INPUT RECORDS ::
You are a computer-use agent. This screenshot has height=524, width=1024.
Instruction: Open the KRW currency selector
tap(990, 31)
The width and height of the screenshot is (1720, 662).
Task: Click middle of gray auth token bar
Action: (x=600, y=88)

EXERCISE :: Reproduce each line of the material exactly as given.

ANSWER FOR THIS EXERCISE ::
You are a computer-use agent. This screenshot has height=524, width=1024.
Instruction: Open the KRW currency selector
tap(990, 31)
The width and height of the screenshot is (1720, 662).
Task: Click middle of gray auth token bar
Action: (x=600, y=88)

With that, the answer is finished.